Her bottom lip juts out despite us having this same conversation over and over again. No matter what I do, I’ll never be as smart as my sister…or good.

Gemma is just good.

The angel to my devil.

A twin who stole all the decent genes and left me with all the genetic garbage.

“You can’t live with Mom and Dad forever,” she says with a frown. “And why would you want to? They suffocate us.”

Her.

They suffocate her.

If she thinks they’ll allow her to live on campus like she wants, she’s out of her mind. Dad is overly protective of her.

“I’ll figure something out,” I say with a shrug.

The last person walks across the stage and then the principal is back at the microphone, speaking about following our dreams and living life to the fullest. Gemma and every other fool around me grin at him, eating up all his empowering words.

Not me.

I just want to get the hell out of here.

“Cool tattoo,” Brandy, a girl sitting on my left, whispers. She points a finger at my newest tattoo on the back of my hand.

“Graduation gift to myself,” I tell her. “Designed it myself.”

Gemma elbows me. “Mom is going to freak when she sees you got another tattoo.”

We’re eighteen now. It’s not like she or Dad can actually do anything about it.

“I’m so scared,” I deadpan.

The principal congratulating our class and the auditorium subsequently exploding with cheers and applause drown the rest of our conversation. All the girls around me with their fancy hair and caps pinned neatly on clap happily. The guys, however, all try to see who can toss their caps highest into the air. I decide to use mine as a frisbee to try and nail my annoying-ass English teacher in his bald head.
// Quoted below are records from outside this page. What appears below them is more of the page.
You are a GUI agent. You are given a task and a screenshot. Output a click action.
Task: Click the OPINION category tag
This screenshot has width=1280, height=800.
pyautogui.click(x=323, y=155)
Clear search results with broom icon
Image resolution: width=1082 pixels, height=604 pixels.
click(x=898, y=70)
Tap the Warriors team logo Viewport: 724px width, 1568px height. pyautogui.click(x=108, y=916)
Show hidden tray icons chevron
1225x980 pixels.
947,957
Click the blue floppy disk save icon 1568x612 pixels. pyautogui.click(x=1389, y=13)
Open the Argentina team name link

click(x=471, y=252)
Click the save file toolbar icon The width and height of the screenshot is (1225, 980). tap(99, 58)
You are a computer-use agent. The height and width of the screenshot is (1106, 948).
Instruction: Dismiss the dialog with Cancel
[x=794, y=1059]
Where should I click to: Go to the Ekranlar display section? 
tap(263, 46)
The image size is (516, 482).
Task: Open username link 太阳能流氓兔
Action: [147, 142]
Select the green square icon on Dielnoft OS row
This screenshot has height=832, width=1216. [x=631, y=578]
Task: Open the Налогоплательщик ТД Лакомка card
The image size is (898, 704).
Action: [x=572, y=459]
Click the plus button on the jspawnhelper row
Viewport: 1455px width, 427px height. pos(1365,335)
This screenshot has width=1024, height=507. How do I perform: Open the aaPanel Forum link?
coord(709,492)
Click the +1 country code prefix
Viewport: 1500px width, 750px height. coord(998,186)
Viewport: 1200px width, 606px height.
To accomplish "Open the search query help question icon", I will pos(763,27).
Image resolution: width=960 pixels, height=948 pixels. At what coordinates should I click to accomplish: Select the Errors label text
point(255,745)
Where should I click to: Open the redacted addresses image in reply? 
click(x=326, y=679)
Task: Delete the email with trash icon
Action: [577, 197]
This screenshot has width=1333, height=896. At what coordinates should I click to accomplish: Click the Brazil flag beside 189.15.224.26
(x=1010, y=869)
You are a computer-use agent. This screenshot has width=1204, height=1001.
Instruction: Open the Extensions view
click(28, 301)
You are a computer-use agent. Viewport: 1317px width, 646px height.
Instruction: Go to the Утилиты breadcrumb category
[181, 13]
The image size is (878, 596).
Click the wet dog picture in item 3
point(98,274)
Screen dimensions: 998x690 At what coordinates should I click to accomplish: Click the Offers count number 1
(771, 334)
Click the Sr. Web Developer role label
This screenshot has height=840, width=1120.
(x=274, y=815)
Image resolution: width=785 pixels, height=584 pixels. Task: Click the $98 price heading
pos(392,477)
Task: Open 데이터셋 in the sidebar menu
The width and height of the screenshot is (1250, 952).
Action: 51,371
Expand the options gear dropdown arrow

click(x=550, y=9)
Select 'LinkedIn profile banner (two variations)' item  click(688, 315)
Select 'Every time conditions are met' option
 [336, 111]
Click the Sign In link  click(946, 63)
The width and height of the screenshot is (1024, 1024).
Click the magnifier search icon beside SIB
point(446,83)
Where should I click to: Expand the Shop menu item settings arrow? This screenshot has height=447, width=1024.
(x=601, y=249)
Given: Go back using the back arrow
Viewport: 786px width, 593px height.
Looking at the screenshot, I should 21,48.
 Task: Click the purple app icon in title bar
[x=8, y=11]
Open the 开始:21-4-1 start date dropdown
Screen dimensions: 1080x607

My cap disappears and unfortunately misses. Not that I give a shit. I’m ready to get out of here and go home, hide away in my room until I’m forced to socialize with family for the graduation party Mom has planned.

The next hour is a blur as we shuffle through the crowd, looking for our parents to hitch a ride back home with because we still don’t have cars of our own. Finally, we load up in Dad’s SUV and make the trek back to our property.

As Mom and Gemma chatter with way too much enthusiasm, I stare out the window, wondering what happens from here. I can’t go to college. No way. I’d die from boredom. But I’m also not cut out for working with Dad or my brothers. The military can fuck off because I’m not about to be some meat shield.

It won’t matter that I don’t exactly have it all figured out, though. Dad will expect a plan bright and early tomorrow morning. I’ll have nothing but smart-ass remarks and general disrespect. It’ll end in frustration and slammed doors. I know the drill.